A shooter murdered 19 children last month at an elementary school in Texas, but authorities apparently never attempted to force entry to the building before.
San Antonio Express-News stated that “Video footage shows that officials never even attempted to open a door that went to two classrooms at the Robb Elementary School in Uvalde for 77 mins, between the time a gunman had entered the classrooms and murdered 21 people and cops finally breached the door and shot him dead,” which was learned from a law enforcement official that was involved in the investigation of law enforcement’s response to attack. “Investigators suspect that the 18-year-old gunman who murdered two teachers and 19 children at the school on May 24 couldn’t have locked the connected classrooms’ doors from the inside.”
The doors are said to be designed in such a way that they can only be unlocked or locked from the outside, and police may have believed that the door was locked. It is not known whether or not the classroom door where the 18-year-old Hispanic male was barricaded was even locked, according to the report.
The source told the local news that it didn’t matter whether or not the door was locked, because “officers had access to a ‘halligan’ – which is a crowbar-like tool that might have opened the door by force even if it was locked.”
The revelation follows a report from The New York Times in which it was revealed that a law enforcement officer with the city, rather than the school district, who had an AR-15 style weapon had the chance to shoot and kill the gunman before he went into the school but didn’t do so because he feared hitting children in the background.
“The acting sheriff said that shooting the moving gunman would have been challenging, and that if he had missed and wounded a bystander in the distance, especially a youngster, he would have faced harsh criticism and probably even a criminal investigation.”

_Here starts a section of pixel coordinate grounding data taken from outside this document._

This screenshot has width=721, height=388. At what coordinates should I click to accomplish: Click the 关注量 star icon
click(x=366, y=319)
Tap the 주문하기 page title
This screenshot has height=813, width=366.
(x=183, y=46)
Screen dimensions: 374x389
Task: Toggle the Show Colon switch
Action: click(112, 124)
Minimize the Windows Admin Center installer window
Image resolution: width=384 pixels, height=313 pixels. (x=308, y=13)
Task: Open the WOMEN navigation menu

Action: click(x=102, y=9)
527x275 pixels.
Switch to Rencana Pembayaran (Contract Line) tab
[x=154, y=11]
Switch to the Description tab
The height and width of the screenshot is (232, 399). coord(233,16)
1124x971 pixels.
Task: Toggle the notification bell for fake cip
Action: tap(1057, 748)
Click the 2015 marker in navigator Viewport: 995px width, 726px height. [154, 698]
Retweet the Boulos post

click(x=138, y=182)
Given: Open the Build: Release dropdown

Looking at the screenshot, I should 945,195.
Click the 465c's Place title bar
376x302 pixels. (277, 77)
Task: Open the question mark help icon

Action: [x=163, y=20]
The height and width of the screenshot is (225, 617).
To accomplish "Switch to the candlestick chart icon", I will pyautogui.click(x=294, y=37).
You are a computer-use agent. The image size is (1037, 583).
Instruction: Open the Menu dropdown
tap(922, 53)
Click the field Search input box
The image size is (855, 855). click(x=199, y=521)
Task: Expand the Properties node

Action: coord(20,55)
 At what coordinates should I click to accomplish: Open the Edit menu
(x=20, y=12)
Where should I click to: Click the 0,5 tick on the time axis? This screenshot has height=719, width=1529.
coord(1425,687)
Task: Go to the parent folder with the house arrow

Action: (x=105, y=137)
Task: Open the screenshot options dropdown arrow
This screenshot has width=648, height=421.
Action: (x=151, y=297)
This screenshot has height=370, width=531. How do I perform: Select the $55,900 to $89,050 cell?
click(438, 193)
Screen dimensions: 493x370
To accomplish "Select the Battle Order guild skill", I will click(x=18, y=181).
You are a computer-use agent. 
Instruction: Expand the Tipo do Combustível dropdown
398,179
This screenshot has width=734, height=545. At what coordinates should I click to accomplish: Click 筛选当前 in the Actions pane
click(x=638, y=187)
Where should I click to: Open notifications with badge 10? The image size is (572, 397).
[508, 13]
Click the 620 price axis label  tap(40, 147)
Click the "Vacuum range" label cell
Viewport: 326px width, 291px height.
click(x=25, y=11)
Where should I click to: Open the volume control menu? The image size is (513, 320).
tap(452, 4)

At 11:35 a.m., the police chief of Uvalde CISD, Pete Arredondo, arrived on the scene without having his radio. At least two responding policemen were entering the hallway outside the classroom door where the attacker was discovered when Arredondo used a cell phone to contact the police department for a radio, rifle, and heavy backup.
“The police response changed from one in which every policeman would try to confront and kill the gunman as quickly as possible to one where the officers treated the gunman as a barricaded gunman and no longer killing,” according to The New York Times. “Instead of storming the classroom where he was, a decision had been made to deploy a negotiator and gather a more heavily protected and armed tactical entry force.”
According to the New York Times, a former FBI agent who was on the agency’s hostage rescue team for 17 years said that officials “made a bad decision” by defining it as a hostage-barricade scenario because “the longer you wait to find and eliminate this danger, the longer he has to murder additional people.”